In [29]:
import numpy as np
import pandas as pd
from sklearn.preprocessing import normalize

Question 1

In [30]:
# Euclidean Distance Function
def euclidean_distance(a, b):
    return np.linalg.norm(a - b)

# 1 - Cosine Similarity Function
def cosine_distance(a, b):
    cos_sim = np.dot(a, b) / (np.linalg.norm(a) * np.linalg.norm(b) + 1e-10)
    return 1 - cos_sim

# 1 - Generalized Jaccard Similarity Function
def jaccard_distance(a, b):
    intersection = np.minimum(a, b).sum()
    union = np.maximum(a, b).sum()
    return 1 - (intersection / (union + 1e-10))


In [31]:
# K-means Clustering Function
def kmeans(data, k, distance_metric, max_iters=100):
    # Initialize centroids randomly
    n_samples, n_features = data.shape
    centroids = data[np.random.choice(n_samples, k, replace=False)]
    
    for _ in range(max_iters):
        # Assign clusters
        clusters = [[] for _ in range(k)]
        for idx, point in enumerate(data):
            distances = [distance_metric(point, centroid) for centroid in centroids]
            cluster_idx = np.argmin(distances)
            clusters[cluster_idx].append(idx)
        
        # Update centroids
        new_centroids = np.zeros_like(centroids)
        for cluster_idx, cluster in enumerate(clusters):
            if cluster:
                new_centroids[cluster_idx] = np.mean(data[cluster], axis=0)
            else:  # Avoid empty clusters
                new_centroids[cluster_idx] = data[np.random.choice(n_samples)]
        
        # Check for convergence
        if np.allclose(centroids, new_centroids, atol=1e-6):
            break
        centroids = new_centroids
    
    # Compute SSE
    sse = 0
    for cluster_idx, cluster in enumerate(clusters):
        for idx in cluster:
            sse += distance_metric(data[idx], centroids[cluster_idx])**2
    return centroids, clusters, sse


In [32]:
data = pd.read_csv('data.csv').values
labels = pd.read_csv('label.csv').values.ravel()

In [33]:
data_normalized = normalize(data, axis=0)
k = len(np.unique(labels))

In [34]:
_, _, sse_euclidean = kmeans(data, k, euclidean_distance)
_, _, sse_cosine = kmeans(data_normalized, k, cosine_distance)
_, _, sse_jaccard = kmeans(data_normalized, k, jaccard_distance)

In [35]:
print(f"SSE (Euclidean): {sse_euclidean}")
print(f"SSE (Cosine): {sse_cosine}")
print(f"SSE (Jaccard): {sse_jaccard}")

SSE (Euclidean): 25373598219.0
SSE (Cosine): 1398.3214344894334
SSE (Jaccard): 4416.382632275477


In [36]:
best_method = min((sse_euclidean, "Euclidean"), (sse_cosine, "Cosine"), (sse_jaccard, "Jaccard"))
print(f"Best method: {best_method[1]} with SSE = {best_method[0]}")

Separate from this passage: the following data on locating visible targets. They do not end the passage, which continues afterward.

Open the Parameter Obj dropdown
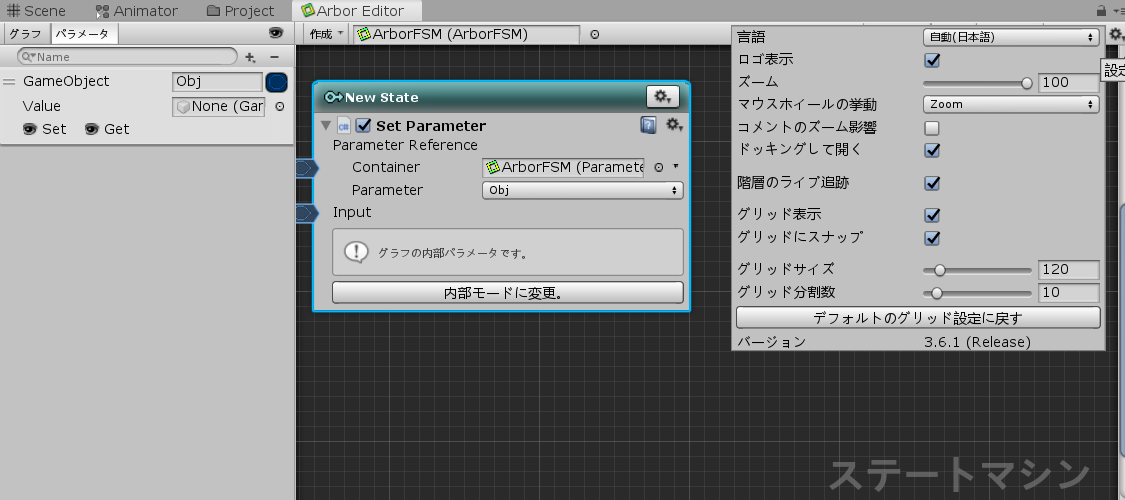The image size is (1125, 500). (583, 190)
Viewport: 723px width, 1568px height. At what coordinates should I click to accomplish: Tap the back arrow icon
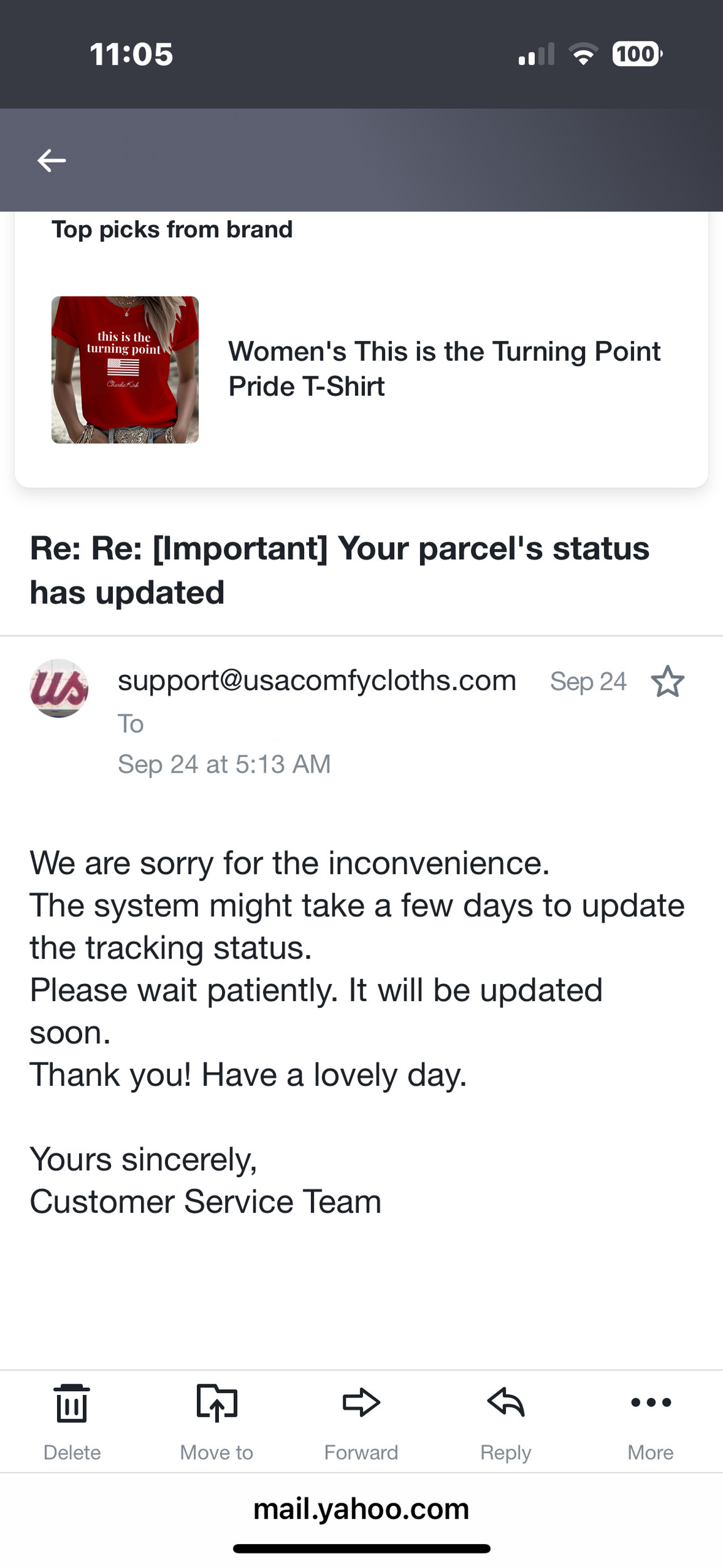coord(51,161)
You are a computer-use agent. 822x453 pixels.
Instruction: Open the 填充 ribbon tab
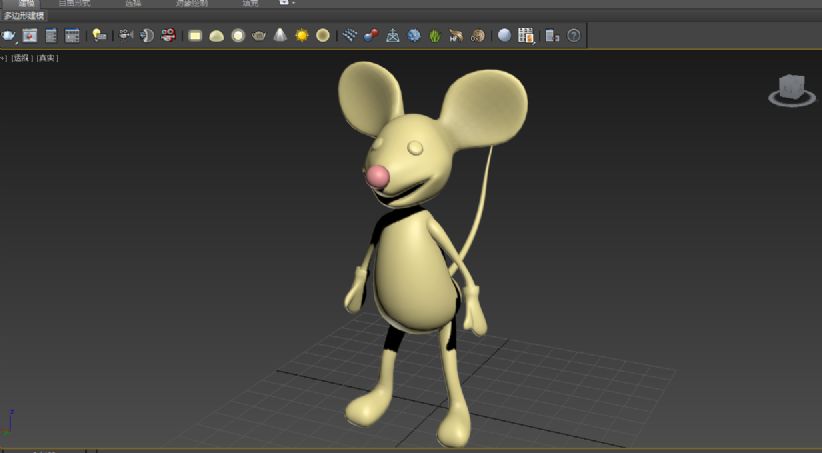point(250,3)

Best method: Cosine with SSE = 1398.3214344894334


Question 2

In [37]:
# Function to label clusters using majority voting
def majority_vote(clusters, data_labels):
    predicted_labels = np.zeros(len(data_labels))
    for cluster_idx, cluster in enumerate(clusters):
        # Find the majority class for the cluster
        cluster_labels = data_labels[cluster]
        majority_label = np.argmax(np.bincount(cluster_labels))
        # Assign majority label to all points in the cluster
        for idx in cluster:
            predicted_labels[idx] = majority_label
    return predicted_labels

In [45]:
# K-means Clustering Function with SSE
def kmeans(data, k, distance_metric, max_iters=100):
    # Initialize centroids randomly
    n_samples, n_features = data.shape
    centroids = data[np.random.choice(n_samples, k, replace=False)]
    
    prev_centroids = centroids.copy()
    for _ in range(max_iters):
        # Assign clusters
        clusters = [[] for _ in range(k)]
        for idx, point in enumerate(data):
            distances = [distance_metric(point, centroid) for centroid in centroids]
            cluster_idx = np.argmin(distances)
            clusters[cluster_idx].append(idx)
        
        # Update centroids
        new_centroids = np.zeros_like(centroids)
        for cluster_idx, cluster in enumerate(clusters):
            if cluster:
                new_centroids[cluster_idx] = np.mean(data[cluster], axis=0)
            else:  # Avoid empty clusters
                new_centroids[cluster_idx] = data[np.random.choice(n_samples)]
        
        # Calculate SSE (sum of squared errors)
        sse = np.sum([distance_metric(data[i], centroids[cluster_idx]) ** 2 for cluster_idx, cluster in enumerate(clusters) for i in cluster])
        
        # Check for convergence
        if np.allclose(centroids, new_centroids, atol=1e-6):
            break
        centroids = new_centroids
    
    return centroids, clusters, sse  

In [46]:
# Function to calculate accuracy
from sklearn.metrics import accuracy_score

def calculate_accuracy(true_labels, predicted_labels):
    return accuracy_score(true_labels, predicted_labels)

In [47]:
# Run K-means with different distance metrics
centroids_euclidean, clusters_euclidean, _ = kmeans(data, k, euclidean_distance)
centroids_cosine, clusters_cosine, _ = kmeans(data_normalized, k, cosine_distance)
centroids_jaccard, clusters_jaccard, _ = kmeans(data_normalized, k, jaccard_distance)


In [48]:
# Label each cluster using majority vote
predicted_labels_euclidean = majority_vote(clusters_euclidean, labels)
predicted_labels_cosine = majority_vote(clusters_cosine, labels)
predicted_labels_jaccard = majority_vote(clusters_jaccard, labels)

In [49]:
accuracy_euclidean = calculate_accuracy(labels, predicted_labels_euclidean)
accuracy_cosine = calculate_accuracy(labels, predicted_labels_cosine)
accuracy_jaccard = calculate_accuracy(labels, predicted_labels_jaccard)

In [50]:
print(f"Accuracy (Euclidean-K-means): {accuracy_euclidean:.4f}")
print(f"Accuracy (Cosine-K-means): {accuracy_cosine:.4f}")
print(f"Accuracy (Jaccard-K-means): {accuracy_jaccard:.4f}")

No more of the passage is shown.